• _Seitenauszug_
------------------------------
Rz. 251

Grundlegend für einen möglichst haftungsfreien Kanzleibetrieb ist eine ordentliche Büro- und Mitarbeiterorganisation.

 

Rz. 252

Zitat

"Keine Fehlerkultur ohne Fehlerstrategie. Bevor es um den Umgang mit einem Fehler geht, müssen zwei Dinge geklärt sein: Darf ein Fehler überhaupt passieren? Und sodann: Wurde alles unternommen, um Fehler zu vermeiden? Gibt es Regeln und Abläufe, die sicherstellen, dass Fehler nach menschlichem Ermessen nicht stattfinden?"

 

Rz. 253

Mit den vorstehenden Ausführungen und rhetorischen Fragen in seinem Beitrag für das Einspruch-Magazin der Frankfurter Allgemeinen Zeitung vom 18.1.2018 machte Hartung anschaulich, wie wichtig das Thema Büroorganisation im Kontext mit der Berufshaftung von Anwälten ist.

 

Rz. 254

Dieser Umstand wird von Berufsanfängern häufig unterschätzt, weil man den sog. Lawineneffekt nicht berücksichtigt: Kann man vielleicht noch eine Hand voll an Mandaten ohne besondere Vorkehrungen bearbeiten, ist dies bei einem Dutzend Aufträgen aufgrund der damit verbundenen Fülle an Papier, Fristen und zu erledigenden Aufgaben kaum noch möglich. Daneben fehlt es Anwälten und Kanzleien bisweilen "an den Systemen und Abläufen, um Fehler zu vermeiden“.[200]"

 

Rz. 255

Richtschnur für eine ordentliche Büroorganisation sind zuvorderst die berufsrechtlichen Vorschriften in §§ 5, 11 BORA und §§ 43 ff. BRAO. Demnach ist der Rechtsanwalt verpflichtet, das Mandat in angemessener Zeit zu bearbeiten, Fremdgelder sofort weiterzuleiten und Anfragen des Mandanten unverzüglich zu beantworten. Die Anlage von Handakten soll ein geordnetes Tätigkeitsbild liefern und der Einhaltung von Aufzeichnungs- und Aufbewahrungspflichten dienen.
------------------------------
• _Datenauszug_
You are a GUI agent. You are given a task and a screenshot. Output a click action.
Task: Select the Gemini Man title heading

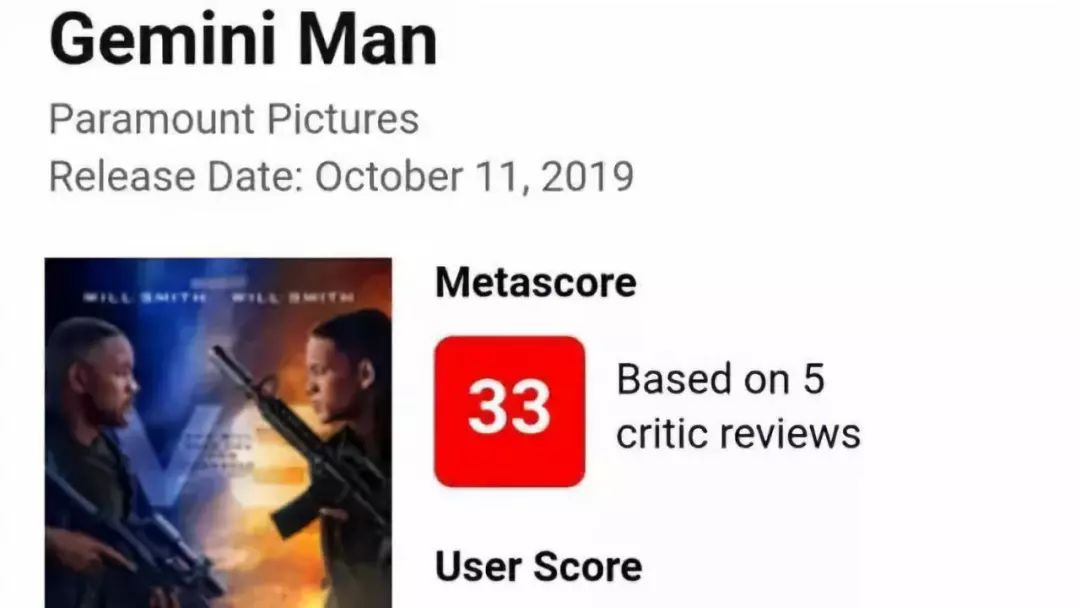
------------------------------
• _Deine Aufgabe_
Gib aus dem Text über die Büroorganisation in Anwaltskanzleien den Abschnitt wortgetreu wieder, der mit den Worten „Mit den vorstehenden“ beginnt und mit „von Anwälten ist.“ endet.

• _Die Antwort_
Mit den vorstehenden Ausführungen und rhetorischen Fragen in seinem Beitrag für das Einspruch-Magazin der Frankfurter Allgemeinen Zeitung vom 18.1.2018 machte Hartung anschaulich, wie wichtig das Thema Büroorganisation im Kontext mit der Berufshaftung von Anwälten ist.